De fait, la troisième tendance marquante de l’année va dans ce sens : déjà, les chiffres montrent l’essoufflement du commerce de détail alimentaire, qui, jusqu’à présent, avait traversé toutes les crises sans trop de dommages. En 2022, il a reculé de 1,5 % (après + 5,1 % en 2021). « Il est clairement victime de l’inflation qui a fait bondir les prix de l’alimentation », précise Yves Marmont. En effet, les achats alimentaires ont diminué de 4,6 % d’après l’Insee. Les consommateurs arbitrent pour se concentrer sur les produits du quotidien et de première nécessité. Ainsi, seuls les magasins d’alimentation générale s’en sortent relativement. En revanche, la pâtisserie qui avait connu une année 2021 particulièrement faste (+ 17,0 %), perd 15 points et se contente de +2,2 %. C’est pire encore pour la poissonnerie artisanale. Elle détient le record du commerce le plus impacté par l’inflation. En un an, le chiffre d’affaires de la profession a chuté de 18,8 points, la hausse des prix des poissons et crustacés frais ayant découragé les consommateurs. Dans le même sens, les détaillants de fruits et légumes sont également touchés par la baisse de la consommation de leurs produits. Parmi les autres professions qui ont le plus souffert, figurent aussi les petites agences immobilières indépendantes qui ont subi le ralentissement des transactions (-6,5% en 2022, d’après la FNAIM). Leur chiffre d’affaires a diminué de 8 % en 2022, après une croissance de 12,9 % en 2021.

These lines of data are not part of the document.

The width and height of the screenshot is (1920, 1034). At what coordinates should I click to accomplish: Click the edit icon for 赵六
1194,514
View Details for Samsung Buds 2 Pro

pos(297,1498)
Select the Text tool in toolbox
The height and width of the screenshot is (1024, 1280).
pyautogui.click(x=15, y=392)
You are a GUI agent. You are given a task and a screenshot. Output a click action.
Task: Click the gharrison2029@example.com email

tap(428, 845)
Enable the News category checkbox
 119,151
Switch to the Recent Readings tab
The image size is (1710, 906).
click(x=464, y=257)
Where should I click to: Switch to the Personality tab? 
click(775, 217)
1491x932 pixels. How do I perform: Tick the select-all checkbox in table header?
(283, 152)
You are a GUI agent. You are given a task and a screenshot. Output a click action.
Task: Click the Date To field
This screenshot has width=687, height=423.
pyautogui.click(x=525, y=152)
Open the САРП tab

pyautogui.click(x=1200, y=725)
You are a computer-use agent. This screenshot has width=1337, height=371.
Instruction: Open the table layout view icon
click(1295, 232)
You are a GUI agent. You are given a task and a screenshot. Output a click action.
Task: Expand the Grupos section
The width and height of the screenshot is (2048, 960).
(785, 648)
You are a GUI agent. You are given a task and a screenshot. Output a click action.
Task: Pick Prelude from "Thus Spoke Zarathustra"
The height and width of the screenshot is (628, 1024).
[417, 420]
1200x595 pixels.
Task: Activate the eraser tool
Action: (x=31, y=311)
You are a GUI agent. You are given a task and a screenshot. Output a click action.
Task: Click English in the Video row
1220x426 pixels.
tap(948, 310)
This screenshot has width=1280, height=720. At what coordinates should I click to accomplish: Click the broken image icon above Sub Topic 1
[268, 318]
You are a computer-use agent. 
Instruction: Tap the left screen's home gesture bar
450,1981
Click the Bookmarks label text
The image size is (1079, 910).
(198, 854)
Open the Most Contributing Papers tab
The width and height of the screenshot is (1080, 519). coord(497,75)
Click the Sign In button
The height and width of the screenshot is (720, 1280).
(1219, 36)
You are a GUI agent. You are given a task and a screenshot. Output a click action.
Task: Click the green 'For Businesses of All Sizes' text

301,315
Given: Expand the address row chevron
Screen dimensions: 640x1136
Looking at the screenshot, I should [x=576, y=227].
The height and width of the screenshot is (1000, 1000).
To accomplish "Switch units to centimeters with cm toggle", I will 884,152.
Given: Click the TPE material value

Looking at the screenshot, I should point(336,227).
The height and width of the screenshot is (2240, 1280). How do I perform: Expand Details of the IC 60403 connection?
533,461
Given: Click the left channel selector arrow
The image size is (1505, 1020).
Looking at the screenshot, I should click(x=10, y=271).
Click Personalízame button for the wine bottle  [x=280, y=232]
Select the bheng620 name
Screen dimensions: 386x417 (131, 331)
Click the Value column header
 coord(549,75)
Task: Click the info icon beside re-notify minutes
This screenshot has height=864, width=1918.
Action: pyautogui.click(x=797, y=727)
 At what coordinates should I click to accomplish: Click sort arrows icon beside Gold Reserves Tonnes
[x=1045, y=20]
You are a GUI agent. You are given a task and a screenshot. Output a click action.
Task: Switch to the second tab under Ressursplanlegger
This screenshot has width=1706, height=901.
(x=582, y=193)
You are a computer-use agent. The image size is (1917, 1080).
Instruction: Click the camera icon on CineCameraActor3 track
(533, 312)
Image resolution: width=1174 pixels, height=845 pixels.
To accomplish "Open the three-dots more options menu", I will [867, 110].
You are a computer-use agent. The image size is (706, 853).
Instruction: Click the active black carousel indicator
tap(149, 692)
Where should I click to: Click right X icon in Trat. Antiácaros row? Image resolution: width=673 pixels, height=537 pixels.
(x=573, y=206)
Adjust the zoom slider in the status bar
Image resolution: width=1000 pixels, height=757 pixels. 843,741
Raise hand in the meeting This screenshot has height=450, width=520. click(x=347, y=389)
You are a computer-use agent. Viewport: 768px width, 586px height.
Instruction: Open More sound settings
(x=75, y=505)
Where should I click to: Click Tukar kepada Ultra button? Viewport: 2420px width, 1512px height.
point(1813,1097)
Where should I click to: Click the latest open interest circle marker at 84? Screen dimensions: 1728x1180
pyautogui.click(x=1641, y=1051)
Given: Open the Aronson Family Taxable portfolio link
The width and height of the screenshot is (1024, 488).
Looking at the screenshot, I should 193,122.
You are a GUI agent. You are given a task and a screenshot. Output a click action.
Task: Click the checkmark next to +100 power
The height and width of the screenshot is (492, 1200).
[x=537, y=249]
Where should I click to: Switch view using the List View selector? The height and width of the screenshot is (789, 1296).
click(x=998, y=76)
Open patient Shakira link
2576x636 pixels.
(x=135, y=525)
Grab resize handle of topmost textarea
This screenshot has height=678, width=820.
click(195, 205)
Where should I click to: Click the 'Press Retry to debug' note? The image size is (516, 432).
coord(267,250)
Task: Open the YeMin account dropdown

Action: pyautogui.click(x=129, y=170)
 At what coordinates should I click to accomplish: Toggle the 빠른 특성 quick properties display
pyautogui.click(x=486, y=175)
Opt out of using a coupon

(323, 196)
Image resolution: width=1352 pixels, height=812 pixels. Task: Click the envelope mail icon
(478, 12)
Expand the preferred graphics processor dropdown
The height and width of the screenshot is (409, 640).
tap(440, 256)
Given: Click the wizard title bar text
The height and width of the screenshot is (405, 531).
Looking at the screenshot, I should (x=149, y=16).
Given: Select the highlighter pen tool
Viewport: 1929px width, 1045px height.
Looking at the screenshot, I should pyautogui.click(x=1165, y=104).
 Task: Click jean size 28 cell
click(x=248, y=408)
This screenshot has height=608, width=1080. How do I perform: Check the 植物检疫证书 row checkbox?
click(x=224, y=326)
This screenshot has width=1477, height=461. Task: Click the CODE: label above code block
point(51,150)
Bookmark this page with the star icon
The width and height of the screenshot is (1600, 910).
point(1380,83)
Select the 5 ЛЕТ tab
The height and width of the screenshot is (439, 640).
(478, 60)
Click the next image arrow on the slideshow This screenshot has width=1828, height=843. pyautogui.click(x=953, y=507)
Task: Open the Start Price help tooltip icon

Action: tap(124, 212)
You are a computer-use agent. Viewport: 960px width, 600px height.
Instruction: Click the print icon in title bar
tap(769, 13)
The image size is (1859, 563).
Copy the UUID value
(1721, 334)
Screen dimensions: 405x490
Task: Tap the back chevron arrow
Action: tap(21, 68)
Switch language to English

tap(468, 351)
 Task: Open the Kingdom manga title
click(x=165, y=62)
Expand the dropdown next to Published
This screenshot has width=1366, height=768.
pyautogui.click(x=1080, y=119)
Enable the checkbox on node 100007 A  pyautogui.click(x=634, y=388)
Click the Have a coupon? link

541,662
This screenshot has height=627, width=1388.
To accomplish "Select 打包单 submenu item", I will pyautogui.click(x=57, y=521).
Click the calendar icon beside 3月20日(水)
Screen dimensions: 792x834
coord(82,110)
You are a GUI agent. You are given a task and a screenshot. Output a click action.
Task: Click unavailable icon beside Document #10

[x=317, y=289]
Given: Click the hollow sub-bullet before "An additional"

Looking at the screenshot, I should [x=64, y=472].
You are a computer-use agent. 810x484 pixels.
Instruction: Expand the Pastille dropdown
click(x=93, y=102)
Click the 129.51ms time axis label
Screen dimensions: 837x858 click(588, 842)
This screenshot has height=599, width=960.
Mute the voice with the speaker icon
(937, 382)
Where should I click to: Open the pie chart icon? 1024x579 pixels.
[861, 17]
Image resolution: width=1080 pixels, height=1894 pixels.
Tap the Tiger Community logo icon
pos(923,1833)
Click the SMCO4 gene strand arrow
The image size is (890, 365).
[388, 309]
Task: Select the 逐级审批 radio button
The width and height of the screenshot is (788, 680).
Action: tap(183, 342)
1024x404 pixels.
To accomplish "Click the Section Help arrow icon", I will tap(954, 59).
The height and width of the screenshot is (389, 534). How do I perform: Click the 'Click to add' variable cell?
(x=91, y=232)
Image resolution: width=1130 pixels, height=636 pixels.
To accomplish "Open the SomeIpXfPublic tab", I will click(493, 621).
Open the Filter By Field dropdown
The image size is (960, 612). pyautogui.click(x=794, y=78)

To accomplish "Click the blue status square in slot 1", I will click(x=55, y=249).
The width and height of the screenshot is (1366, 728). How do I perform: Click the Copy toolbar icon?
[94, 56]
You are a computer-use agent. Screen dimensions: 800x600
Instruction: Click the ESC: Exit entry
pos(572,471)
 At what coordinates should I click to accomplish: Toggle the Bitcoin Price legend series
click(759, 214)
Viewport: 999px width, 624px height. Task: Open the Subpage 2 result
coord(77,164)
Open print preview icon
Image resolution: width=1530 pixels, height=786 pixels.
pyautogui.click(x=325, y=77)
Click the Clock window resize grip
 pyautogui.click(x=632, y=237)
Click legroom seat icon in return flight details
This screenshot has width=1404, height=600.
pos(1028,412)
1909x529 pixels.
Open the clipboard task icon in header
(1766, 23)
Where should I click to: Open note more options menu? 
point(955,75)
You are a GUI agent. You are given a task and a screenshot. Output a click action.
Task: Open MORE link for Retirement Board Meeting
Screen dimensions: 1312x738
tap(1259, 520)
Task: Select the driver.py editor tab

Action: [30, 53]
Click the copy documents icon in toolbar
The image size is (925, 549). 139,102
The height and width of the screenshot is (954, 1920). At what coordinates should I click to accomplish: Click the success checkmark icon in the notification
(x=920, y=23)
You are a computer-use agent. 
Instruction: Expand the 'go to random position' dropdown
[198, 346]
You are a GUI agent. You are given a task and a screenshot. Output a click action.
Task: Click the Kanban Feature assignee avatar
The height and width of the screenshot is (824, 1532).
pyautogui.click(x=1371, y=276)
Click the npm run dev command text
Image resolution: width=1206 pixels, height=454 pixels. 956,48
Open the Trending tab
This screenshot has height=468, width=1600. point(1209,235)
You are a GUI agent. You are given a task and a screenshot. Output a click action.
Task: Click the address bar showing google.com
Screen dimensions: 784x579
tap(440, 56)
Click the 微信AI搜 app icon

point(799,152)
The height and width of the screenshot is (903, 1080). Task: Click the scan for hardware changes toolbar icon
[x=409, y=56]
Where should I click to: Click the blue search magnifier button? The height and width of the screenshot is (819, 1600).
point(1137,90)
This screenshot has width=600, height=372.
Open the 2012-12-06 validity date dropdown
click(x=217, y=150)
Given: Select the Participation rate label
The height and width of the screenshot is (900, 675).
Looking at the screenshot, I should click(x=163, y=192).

Globalement, pour la suite, l’observation des premiers mois de l’année 2023 n’augure pas d’une amélioration de la situation. Il est trop tôt pour évaluer le premier trimestre, toutefois, « ce que nous observons sur les deux premiers mois de l’année s’inscrit dans le prolongement du quatrième trimestre 2022 : une baisse continue de l’activité dans la plupart des secteurs », constate Yves Marmont. D’autant qu’à la conjoncture déjà difficile s’ajoute, à présent, un climat social très tendu, peu propice au commerce, né de la crise autour de la réforme des retraites.
Les commerces de proximité souffrent de la crise
Aujourd’hui, la quasi-totalité des Français déclarent que l’augmentation des prix a sensiblement affecté leurs habitudes d’achat au quotidien. Et 38% de ceux qui choisissent la grande distribution ou le e-commerce le font au détriment des commerces indépendants, pour accéder à des promotions. Les secteurs du prêt-à-porter et l’alimentaire sont massivement impactés par cette recherche du meilleur prix. Pourtant, à prix égal, un Français sur deux (52%) privilégie les commerces indépendants, plutôt que la grande distribution, selon l’étude de l’Observatoire du Commerce indépendant (Ankorstore- Conseil du Commerce de France, publiée le 25 mai ).